Similar to Williams’ classics “The Glass Menagerie” and “Streetcar Named Desire,” the lesser-known “Eccentricities of a Nightingale” is the story of an emotionally raw young woman caught in a world that doesn’t understand her. It is a study of unfulfilled dreams and unrequited love, but also personal empowerment.

In keeping with Williams’ tradition of encouraging innovative, expressionistic staging, scenic designer Joel Daavid created a three-dimensional Victorian-era backdrop with turning gears and screens for flickering film images and actors’ silhouettes. The music-hall-era soundtrack adds to the Steampunk feel.

The scenery also suggests an antique bird cage, a fitting setting for the central character, Alma Winemiller (played by Deborah Puette), a socially awkward woman longing for freedom of expression but caught in the cage of a stifling family. It’s classic Williams. Alma falls in love with an aspiring doctor next door, but his mother will have none of it. Alma and the doctor continue to have strange and emotionally prickly rendezvous but their relationship never fully develops. Director Damaso Rodriguez handles the delicate subject matter of this eccentric spinster’s unrequited love with care, and the actors, for the most part, play their parts with depth and controlled emotion.

The protagonist, Alma Winemiller, played by Deborah Puette, was, for me, a revelation. I did not know the play before seeing this production (it is one of Williams’ lesser-known works) and I had no expectations. At first, Alma was annoying and I thought it was the actress’ fault. In fact, it was the actress’ intention to irritate, just as Alma irritates most of the townsfolk with her peculiarities.

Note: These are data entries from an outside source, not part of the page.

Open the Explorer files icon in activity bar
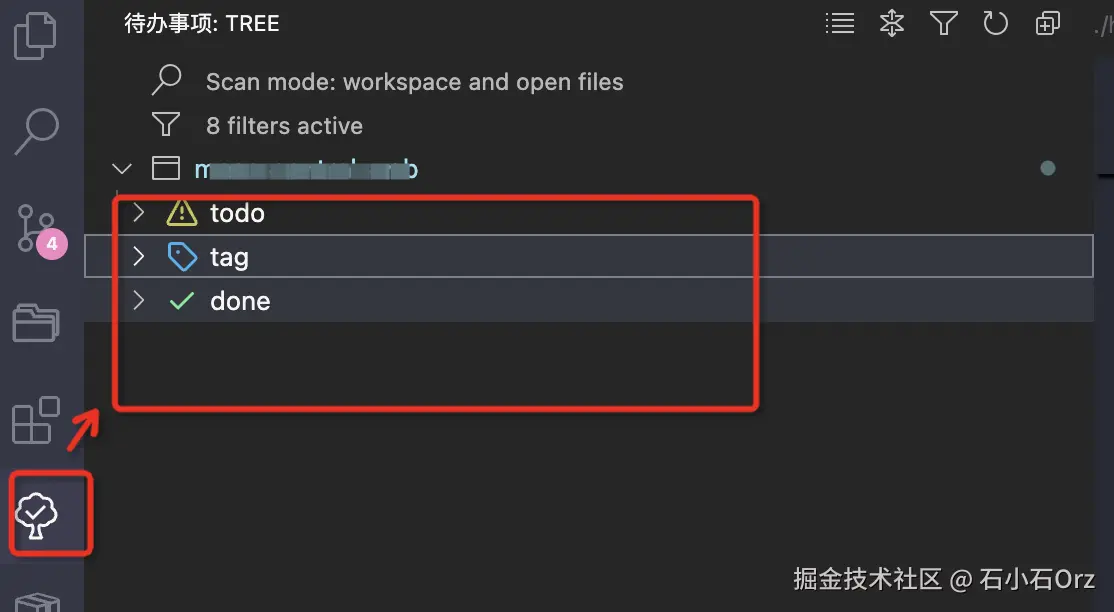 tap(37, 35)
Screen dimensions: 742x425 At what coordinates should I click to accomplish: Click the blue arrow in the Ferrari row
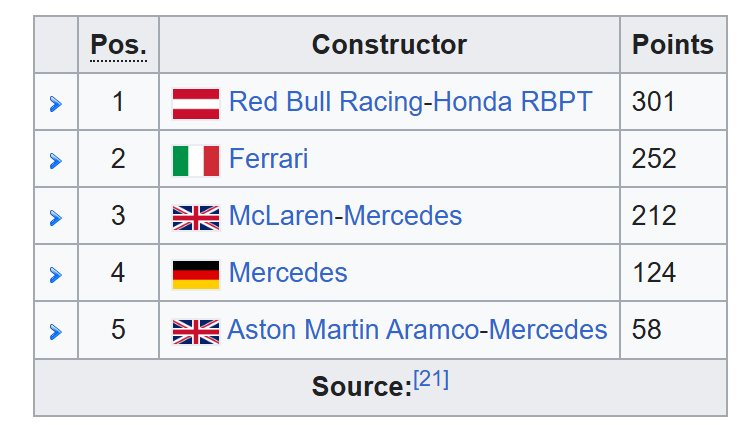(56, 161)
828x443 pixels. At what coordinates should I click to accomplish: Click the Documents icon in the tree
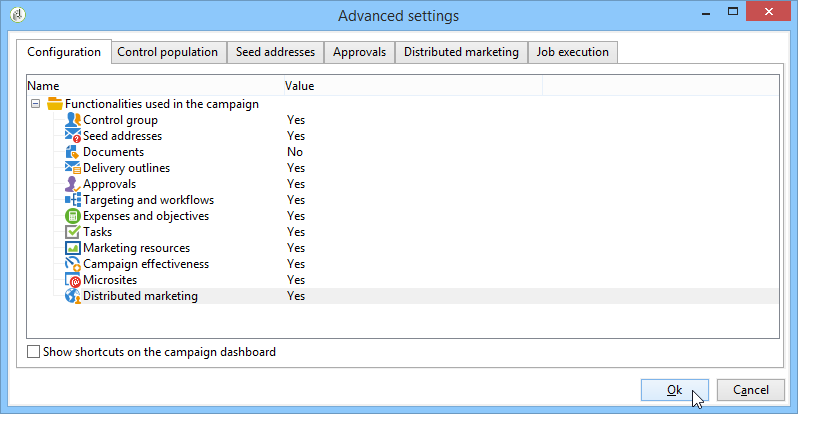tap(72, 152)
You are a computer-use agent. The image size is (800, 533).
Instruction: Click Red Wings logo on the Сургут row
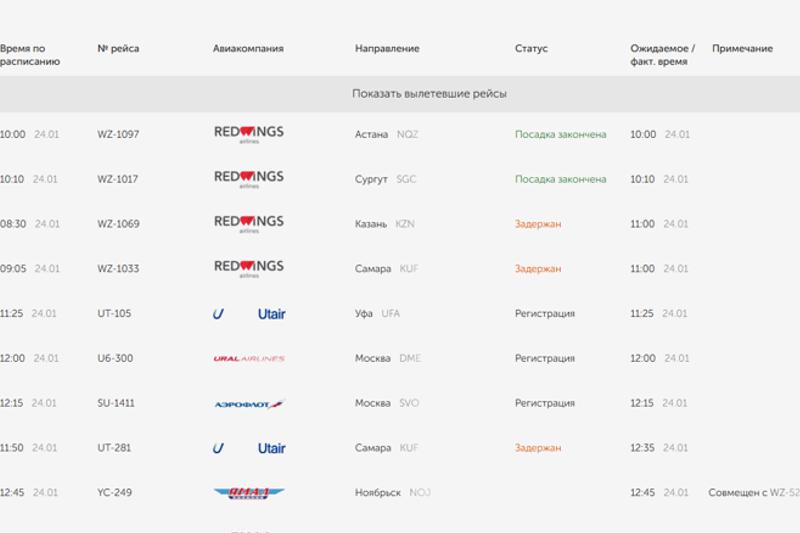pos(248,179)

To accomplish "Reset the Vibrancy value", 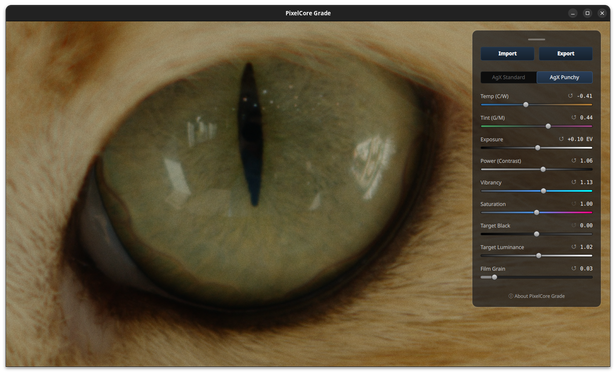I will tap(574, 182).
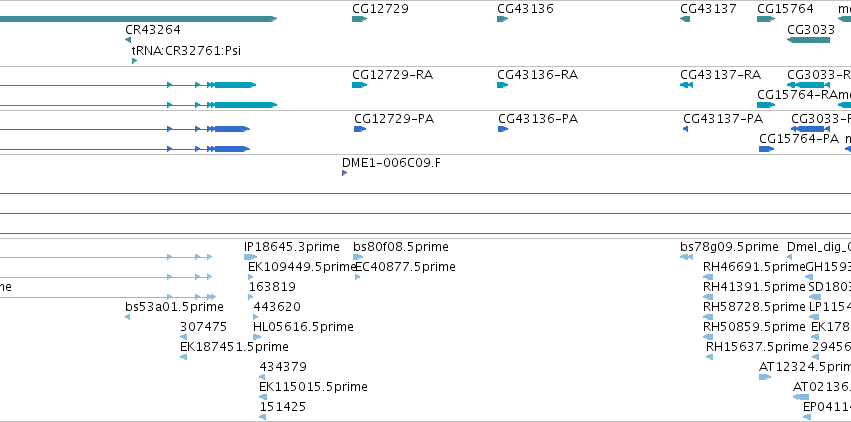Select the long teal gene bar
Viewport: 851px width, 422px height.
click(138, 19)
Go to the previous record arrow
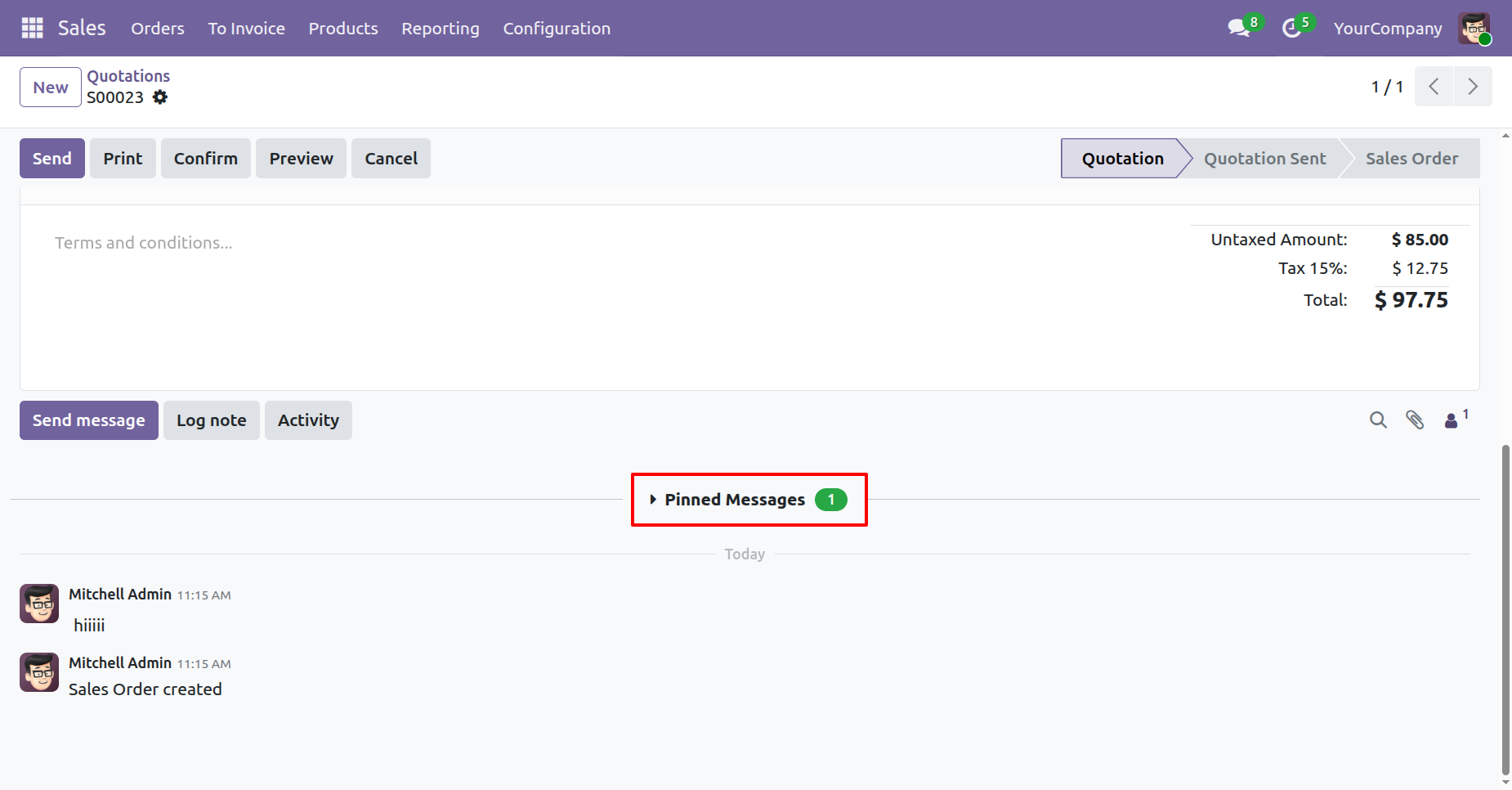This screenshot has height=790, width=1512. [x=1434, y=87]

“Your hands fly about you like a pair of wild birds,” declares her exasperated father.

Puette’s Alma grows on you, and you sheepishly realize you’ve been part of that small-town intolerance. We learn to admire her courageous honesty and loathe the people and circumstances that stand in the way of this caged bird’s happiness. In the end Alma chooses to exile herself in a brilliant, yet unsettling, denouement.

No less convincing in their parts are Jason Dechert as her love interest, John Buchanan; Christopher Callen plays his interfering mother. Dechert, as Buchanan, shows an interesting detachment as he navigates the world between his mother’s crushing edicts and Alma’s infatuation with him. Callen’s Mrs. Buchanan has a fierceness that suits her Southern aristocratic position to a tee.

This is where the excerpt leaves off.